Quattro generazioni, vite fatte di quotidiani eroismi, in un mondo marchiato dalla violenza del bisogno, vite travolte dall’emigrazione e dallo strazio della lontananza, dalla tragedia delle guerre, da cui i poveri, se sopravvivono, vinti o vincitori, non hanno da guadagnare che nuovi tradimenti, altra fame, nuove povertà.

È una storia questa di lavoro e di guerra, di fatica e di privazioni, di fame e umiliazioni, storia corale, affresco preciso, in cui ogni soggetto (esseri umani, animali, paesaggi, luoghi) è una pennellata indispensabile, ciascuno con il suo ruolo necessario alla costruzione dell’insieme; la narrazione scorre pacata e acquietata, ignora la parole gridate, le effusioni, il giudizio, l’imprecazione, rifugge da protagonismi.

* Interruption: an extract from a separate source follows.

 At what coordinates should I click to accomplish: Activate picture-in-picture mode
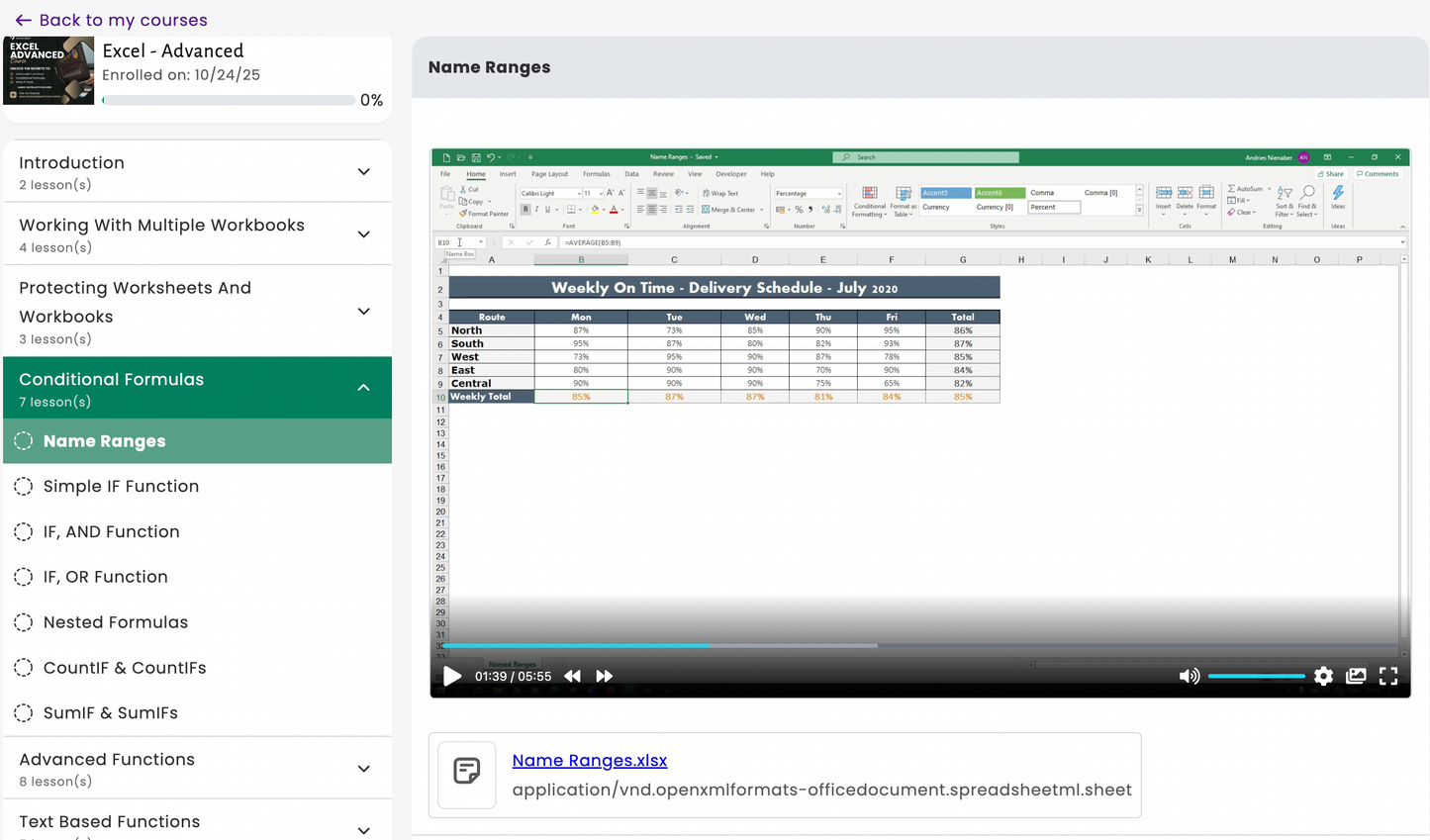(x=1356, y=676)
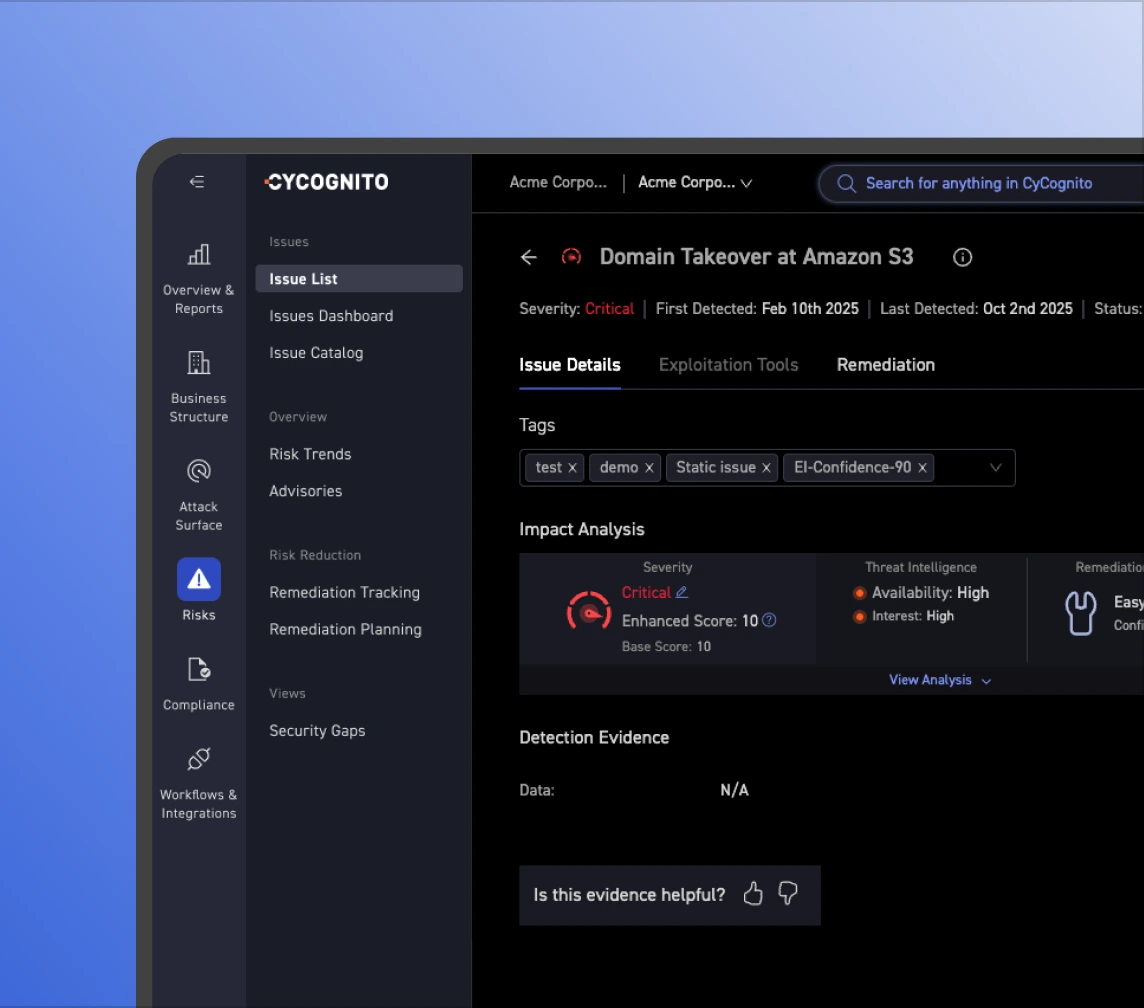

Che sia con lo sguardo del bambino spensierato o del giovane soldato smarrito, dell’adulto caparbio, dell’anziano finalmente rasserenato, Attilio si racconta sempre come parte di un tutto, uomo tra altri uomini uguali a lui, tutti illuminati da un sentimento di compassione universale, affratellati da comuni destini.